* [Your goal]:
Scan the entries below. Report each line where the string "computer" occurs.

* [Raw data]:
***

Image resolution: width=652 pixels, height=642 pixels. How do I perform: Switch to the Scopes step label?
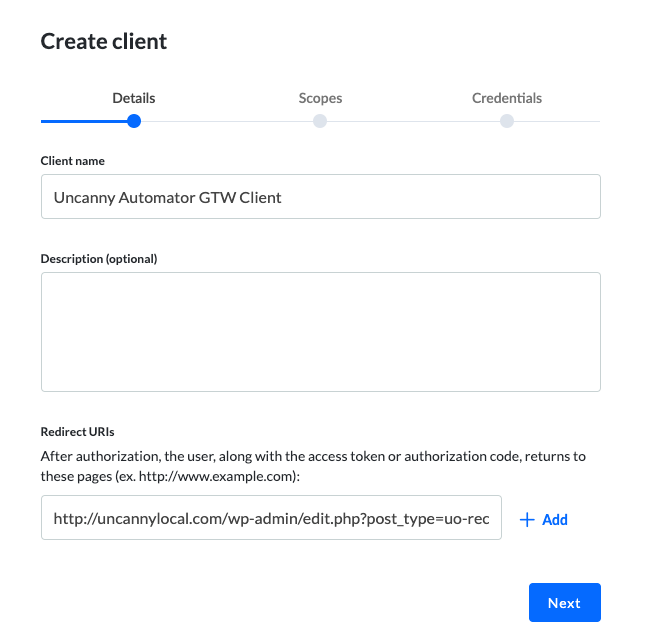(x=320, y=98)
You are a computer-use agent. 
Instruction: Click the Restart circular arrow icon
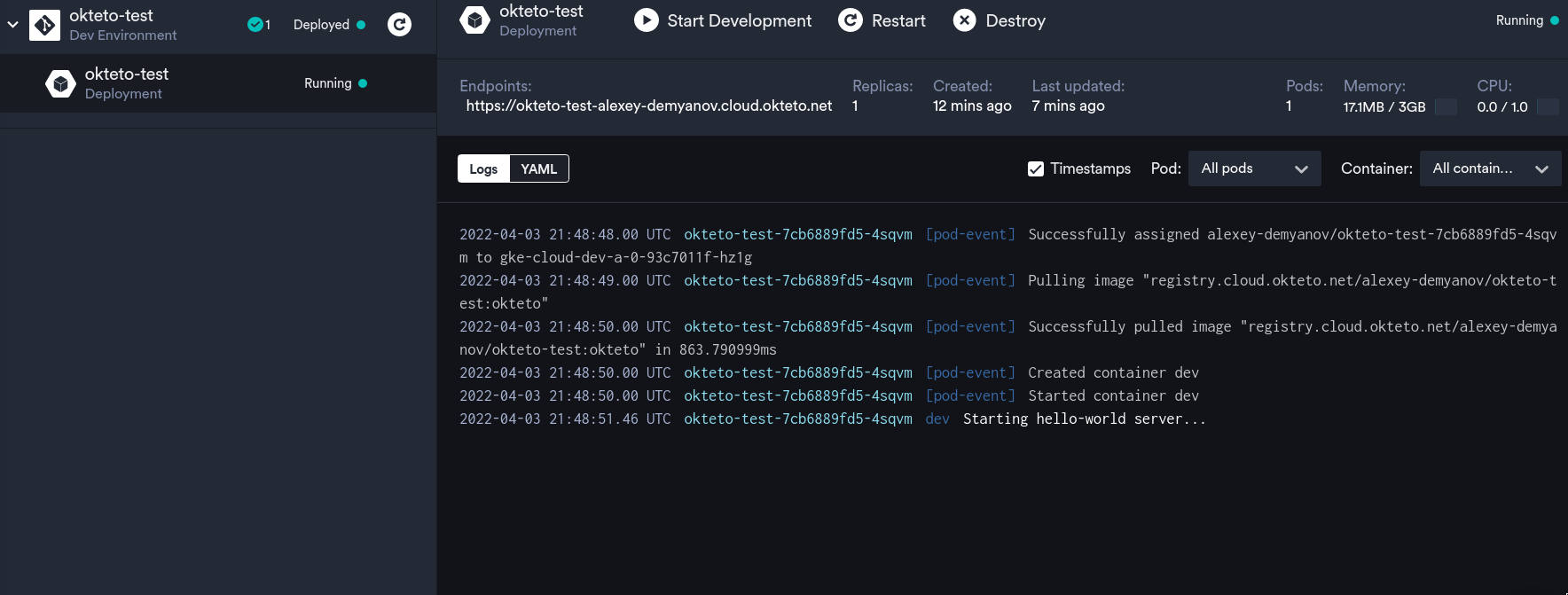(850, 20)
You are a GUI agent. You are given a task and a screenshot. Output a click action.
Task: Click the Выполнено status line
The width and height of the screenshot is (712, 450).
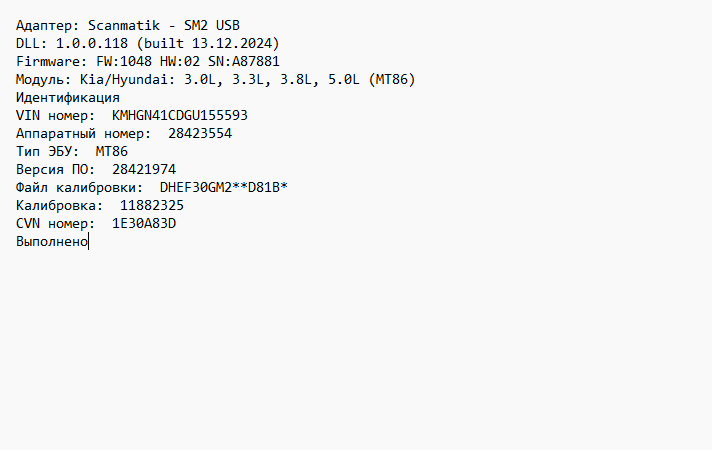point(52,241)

***

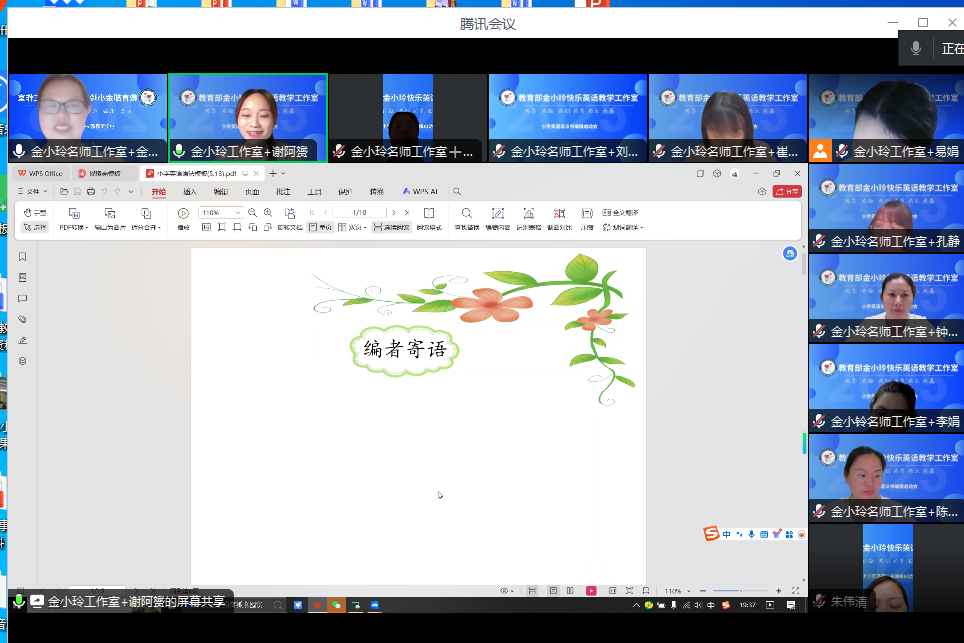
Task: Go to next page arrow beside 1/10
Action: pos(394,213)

***

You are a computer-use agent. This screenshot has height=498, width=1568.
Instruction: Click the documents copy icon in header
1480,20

***

* [Solution to this exercise]:
You are a computer-use agent. 
You are a computer-use agent. This screenshot has height=498, width=1568.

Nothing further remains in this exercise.